>> Begin Given records

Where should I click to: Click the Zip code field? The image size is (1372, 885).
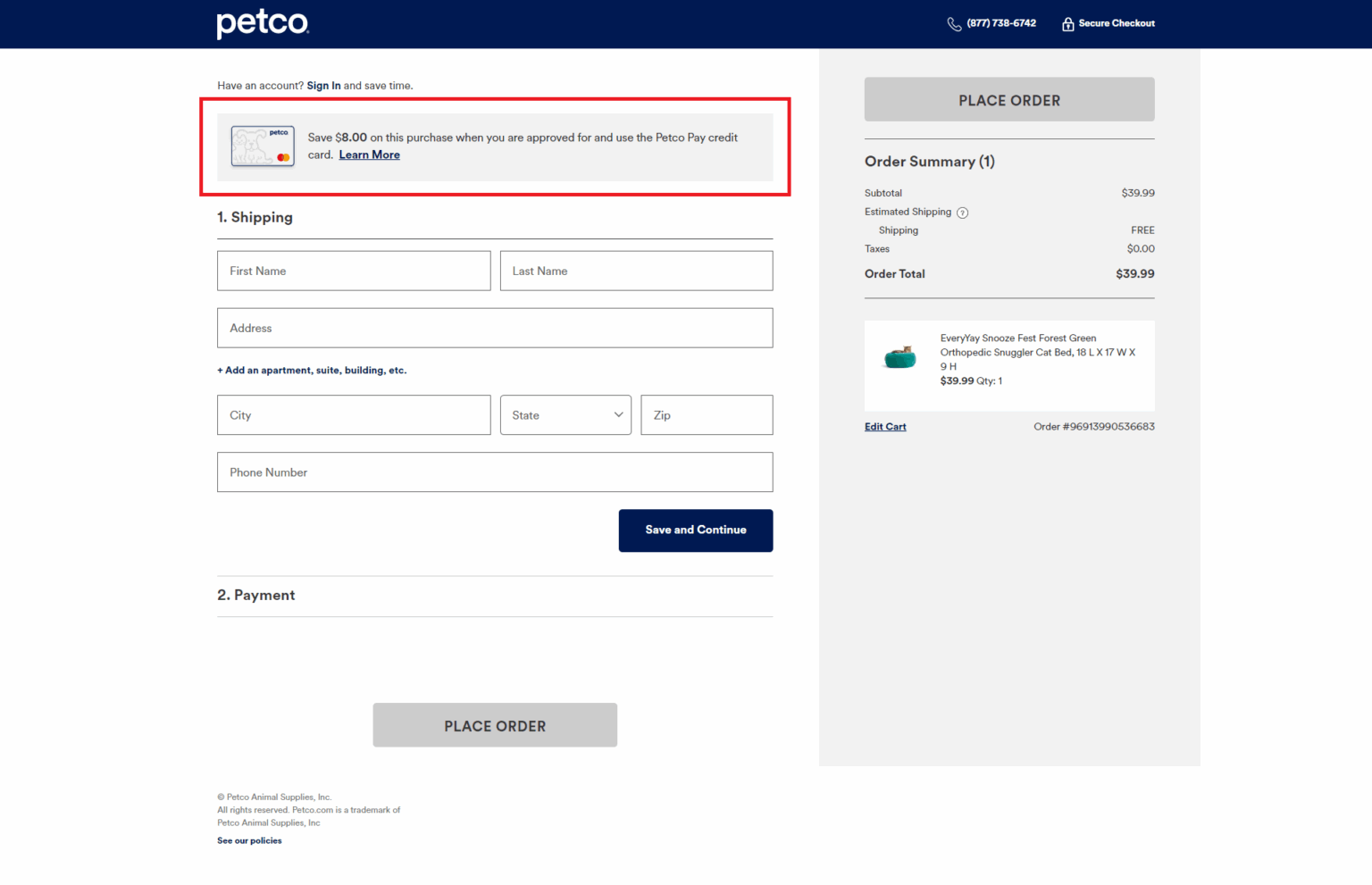coord(706,414)
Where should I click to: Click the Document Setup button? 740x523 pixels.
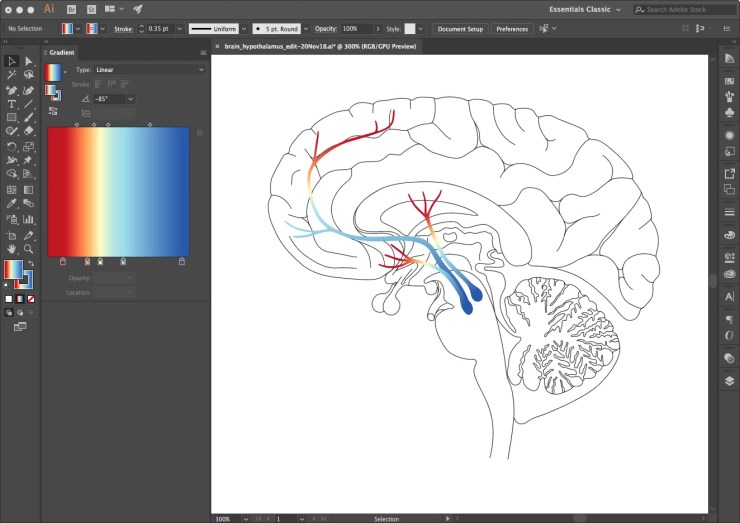point(460,29)
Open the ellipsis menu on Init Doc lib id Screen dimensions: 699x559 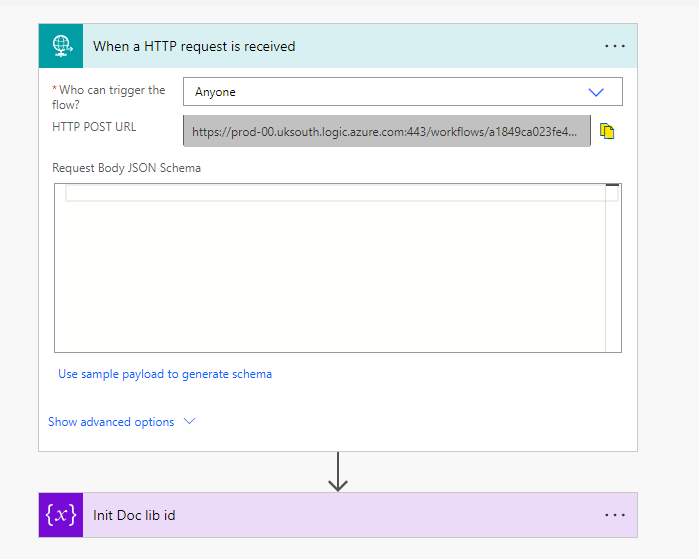click(x=614, y=515)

>> End Given records

Objective -
Show each line above that contains the word "should", treating uppercase and lowercase letters as different.

The output -
Where should I click to: Click the Zip code field? The image size is (1372, 885).
Where should I click to: Click the Document Setup button? 740x523 pixels.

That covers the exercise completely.